Imagine gathering requirements as like fishing. You don’t want to catch every single fish in one haul as the processing of that would mean that some fish would go off. Focus on catching the big fish first by using a wide net, then later you can use a finer net to catch the smaller fish. This is the same with requirements as with the big requirements you can use them to understand the product direction better.

Building the Initial Backlog Techniques

Idea Generating Workshop (2, pg 50)

  • Use the liberating structure, 25/10 Crowd Sourcing
  • Ask the room to use the ‘What’s the most important feature this product needs to be successful?’ question
  • The output of the session can be used by the Product Owner to form the initial Product Backlog

User Story Mapping (4)

Impact Mapping (3, pg 86)

Technique for connecting PBIs back to the goals they are intended to meet.

Impact Mapping

References

  1. User Stories Applied by Mike Cohn
  2. Fixing Your Scrum by Ryan Ripley and Todd Miller
  3. Mastering Professional Scrum by Stephanie Ockerman and Simon Reindl
  4. User Story Mapping by Jeff Patton
Posted in Scrum Add-ons

Product Backlog Refinement

Overview

Definition: Product Backlog refinement is the act of adding detail, estimates, and order to items in the Product Backlog.

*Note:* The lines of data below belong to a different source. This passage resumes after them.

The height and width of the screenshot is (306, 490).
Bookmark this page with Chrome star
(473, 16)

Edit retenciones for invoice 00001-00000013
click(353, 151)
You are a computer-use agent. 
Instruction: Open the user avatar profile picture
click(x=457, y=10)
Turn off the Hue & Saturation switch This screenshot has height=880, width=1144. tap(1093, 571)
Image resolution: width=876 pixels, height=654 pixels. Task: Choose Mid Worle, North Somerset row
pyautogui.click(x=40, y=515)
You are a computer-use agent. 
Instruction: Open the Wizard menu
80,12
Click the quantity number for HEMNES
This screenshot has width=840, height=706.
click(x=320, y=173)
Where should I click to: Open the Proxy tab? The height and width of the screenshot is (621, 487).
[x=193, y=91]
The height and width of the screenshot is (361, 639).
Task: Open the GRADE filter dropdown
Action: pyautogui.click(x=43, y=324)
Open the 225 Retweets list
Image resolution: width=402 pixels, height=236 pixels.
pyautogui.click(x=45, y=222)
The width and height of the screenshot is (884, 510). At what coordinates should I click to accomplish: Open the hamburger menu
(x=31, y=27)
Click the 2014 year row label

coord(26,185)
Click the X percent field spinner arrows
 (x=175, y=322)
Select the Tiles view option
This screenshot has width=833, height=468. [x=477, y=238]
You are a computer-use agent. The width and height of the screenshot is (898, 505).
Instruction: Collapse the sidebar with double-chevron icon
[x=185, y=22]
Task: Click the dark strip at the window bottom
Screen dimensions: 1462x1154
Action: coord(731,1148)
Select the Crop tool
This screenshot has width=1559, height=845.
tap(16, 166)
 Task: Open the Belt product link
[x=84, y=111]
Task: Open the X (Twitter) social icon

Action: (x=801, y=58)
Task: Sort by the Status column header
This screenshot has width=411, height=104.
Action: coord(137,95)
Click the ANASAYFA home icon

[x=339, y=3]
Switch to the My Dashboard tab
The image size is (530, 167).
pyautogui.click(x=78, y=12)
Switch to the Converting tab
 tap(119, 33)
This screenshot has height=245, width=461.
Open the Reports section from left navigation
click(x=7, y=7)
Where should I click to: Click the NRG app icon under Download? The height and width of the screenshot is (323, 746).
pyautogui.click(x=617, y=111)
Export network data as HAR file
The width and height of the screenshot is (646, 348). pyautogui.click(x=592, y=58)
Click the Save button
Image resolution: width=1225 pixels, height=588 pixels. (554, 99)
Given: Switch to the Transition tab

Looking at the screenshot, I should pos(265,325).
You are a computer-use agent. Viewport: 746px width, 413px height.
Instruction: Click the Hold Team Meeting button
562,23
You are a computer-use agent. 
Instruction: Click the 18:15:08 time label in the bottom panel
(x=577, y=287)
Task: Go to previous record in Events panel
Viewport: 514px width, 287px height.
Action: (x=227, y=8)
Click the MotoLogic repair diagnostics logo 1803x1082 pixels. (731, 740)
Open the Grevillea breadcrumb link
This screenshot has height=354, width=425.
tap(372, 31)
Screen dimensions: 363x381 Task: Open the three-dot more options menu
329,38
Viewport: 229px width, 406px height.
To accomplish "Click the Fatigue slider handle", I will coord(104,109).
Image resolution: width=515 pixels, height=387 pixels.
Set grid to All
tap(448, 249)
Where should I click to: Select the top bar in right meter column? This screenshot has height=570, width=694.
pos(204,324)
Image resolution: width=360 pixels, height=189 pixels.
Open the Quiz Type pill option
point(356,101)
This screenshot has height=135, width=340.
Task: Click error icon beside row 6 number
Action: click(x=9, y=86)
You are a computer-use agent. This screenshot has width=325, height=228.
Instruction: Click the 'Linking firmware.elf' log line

Length: “Refinement usually consumes no more than 10% of the capacity of the Development Team” (1)

People: Product Owner, Development Team

Outcome: Product Backlog items become more transparent through refinement and the top items are deemed ‘Ready’ for a Sprint (i.e. can be ‘Done’ by the team within one Sprint)

Benefits

Product Backlog Refinement Benefits (2, page 103, Mastering Professional Scrum)

  1. Increased Transparency – adding details for what you plan to deliver, and your progress
  2. Clarification of Value – outcomes of what you are trying to achieve become clearer, and helps the team to build the right thing
  3. Breaking things into consumable pieces – increases flexibility for the team to meet ‘Done’ in a Sprint
  4. Reduction of dependencies
  5. Forecasting
  6. Incorporation of learning – gained learning is incorporated into the product

Facilitation Techniques

Fishbowl collaboration (3)

  • Three – five people collaborate around a whiteboard (the fish in the bowl)
  • Others in the room may observe but are not allowed to speak
  • If someone from outside the bowl wishes to speak they can dive into the bowl which bounces out one of the fish already in the bowl
  • People can leave anytime if they are not finding it valuable
  • This technique keeps the conversation small and productive

Three Amigos and BDD

  • Backlog Refinement is attended by someone to represent each discipline in rotation (i.e. Three Amigos of Product, Development, Testing)
  • Behaviour Driven Development is used to focus the conversation on the behaviour of the User Story
  • See my talk notes

References

  1. The Scrum Guide
  2. Mastering Professional Scrum by Stephanie Ockerman and Simon Reindl
  3. User Story Mapping by Jeff Patton
Posted in Scrum Add-ons

Roadmaps

Components

Key parts to roadmaps (1, pg 150)

  • The theme
  • Hypothesis
  • Goals and success metrics
  • Stage of development
    • Experiment = is the problem worth solving? Problem Exploration and Solution Exploration phase (no code)
    • Alpha = is the solution desirable? Minimum feature set for a robust solution experiment, in code, for a small set of users
    • Beta = is the solution scalable? Solution is available to more people (not all) to test technical abilities of scaling.
    • Generally Available (GA) = solution is available to all and sales team can start openly talking about it
  • Any important milestones

Further Reading

  • C. Todd Lombardo and Bruce McCarthy’s book – Product Roadmap Relaunched (1, pg 150)

References

  1. Escaping the Build Trap by Melissa Perri
Posted in Scrum Add-ons

Prioritising Features/ Backlog

How to Prioritise the Backlog

Priority Process (1)

  • Firstly on business value
  • Secondly with the team to include impediments
  • This produces the most important thing to the business
  • Business value over schedule driven decisions

Exercises for Backlog Prioritisation

Exercise to help prioritise the Product Backlog (2, pg 55)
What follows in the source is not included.